I think the statement was "ignored", because objectively its not true.
The most idiocracies I had when switching to an ARM CPU had more to do with the CPU instead.
For example, having to enable "power" or "clocks" to each peripheral before using it. Or having a 8-bit CPU nicely matches the smallest addressable data size in C, making it easy to program. A 32-bit CPU may introduce some gotcha's such as unaligned memory access and whatnot. Likewise, debugging HardFaults is also one of such things.
The longest bug I had to chase down took 1.5 weeks to find. It was on a LPC1768, but it had nothing to do with NXP's work: it was a bit we forget to manipulate within the ARM CPU core itself that led to stack problems.
etc.
And even if there are idicoracies with peripherals, in my experience its mostly to do with chip scaffolding (buses, memory, clocks, power, DMA) than individual peripherals. Its not like setting up a UART or SPI controller on STM32, LPC or PIC is going to make you jump through half a dozen hoops to make it work: a single pass through the peripheral registers is typically enough to make it to work. ST reuses their peripherals among chips and may add a feature here or there, but typically the "i dont care about this feature" => "keep the bit at zero" works, just like a PIC, AVR or any other sanely designed MCU.
Now that doesn't mean there are no issues with e.g. peripherals of a particular vendor. STM32s for example (used to) have a frustrating to use DMA controller. The peripheral requests could only be mapped to a particular DMA channel, which could lead to conflicts. This "firmware driver work" is in actuality hardware design, similar to how you would allocate peripherals depending on e.g. I/O pad locations. Similarly, some internal signals only have a handful of options on STM32, while a more generic solution would be needed.
Other vendors like SiLabs and Atmel have tried to find solutions for this with PRS and alike, which were easy to use, however, for some of these chips the silicon itself may not tick all the boxes. E.g. if you need industrial peripheral set (many CAN buses), then you probably skip SiLabs offerings. If you need ultra low power, then you probably wont find many suitable options from NXP.
There just isn't a way to "have it all".
All these "easy to configure" aspects are similar for STM32s, LPC's, SiLabs, etc. I've yet to see any vendor to do things drastically different.
And the question is whether thats even possible or desirable. As soon as a vendor says something is "smart", then I can translate also into the terms of non-transparent, frustrating and a can of worms. Similar to how a software ecosystem is a design lock-in, or a "prison".
The reason I think PICs and AVRs have none of these adaption issues is because those chips contain very very little hardware. There is only so much to go wrong with a handful registers for an UART! And also only so many things to use it for....

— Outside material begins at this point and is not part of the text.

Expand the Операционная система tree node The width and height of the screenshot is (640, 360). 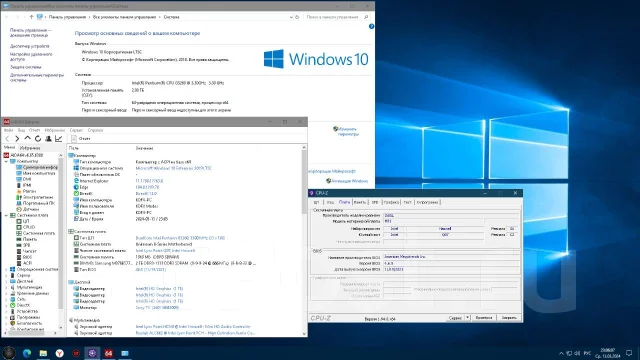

Regarding documentation: I think all vendors try to do their best, but at one way or another will fall short. They cannot possibly list all possible configurations of their chips. I've been looking at an (admittedly old:rev2) user manual of the LPC1768, and I'm not that impressed. The DMA controller chapter is only 29 pages long, of which 22 is register documentation (e.g. some auto generated tables with some bitfield annotations). The chapter says the DMA controller has support for scatter-gather using linked-lists, but then doesn't mention it once in the remainder 7 pages. Its basically undocumented as the register listing doesn't specify how to use it neither. Probably better to mail their sales/app team on it works.. but that requires human interactions. Eek.
Now STM32 documents can be on the opposite side of an enormous amount of redundant 'blabla' and then (forgetting to) reference content from half a dozen other places in a 2000+ page document. But at this point I also get the impression that using those chips 'bare metal' is the non-mainstream way: many people use ST's HAL and CubeMX software to generate driver initialization code.
Which one is better? Again: can't have it all, pick your poison.
My point is: in the end these 32-bit ARM chips have similar complexity, and some chips may have more quality-of-life features in the silicon (such as remappable I/O) and some in the datasheet. Which one you like to use more is subjective and that's fine. I think this statement however has been repeatedly posted by this user. Subjectively speaking, such statement cannot be false, but I don't think its true neither.